(Listing from a collection)
────

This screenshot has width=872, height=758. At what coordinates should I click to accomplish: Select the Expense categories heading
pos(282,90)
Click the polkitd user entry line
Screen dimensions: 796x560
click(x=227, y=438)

────

*Work to do:* Reproduce every line of the listing above exactly, without changing anything.

*Response to the exercise:*
This screenshot has width=872, height=758. At what coordinates should I click to accomplish: Select the Expense categories heading
pos(282,90)
Click the polkitd user entry line
Screen dimensions: 796x560
click(x=227, y=438)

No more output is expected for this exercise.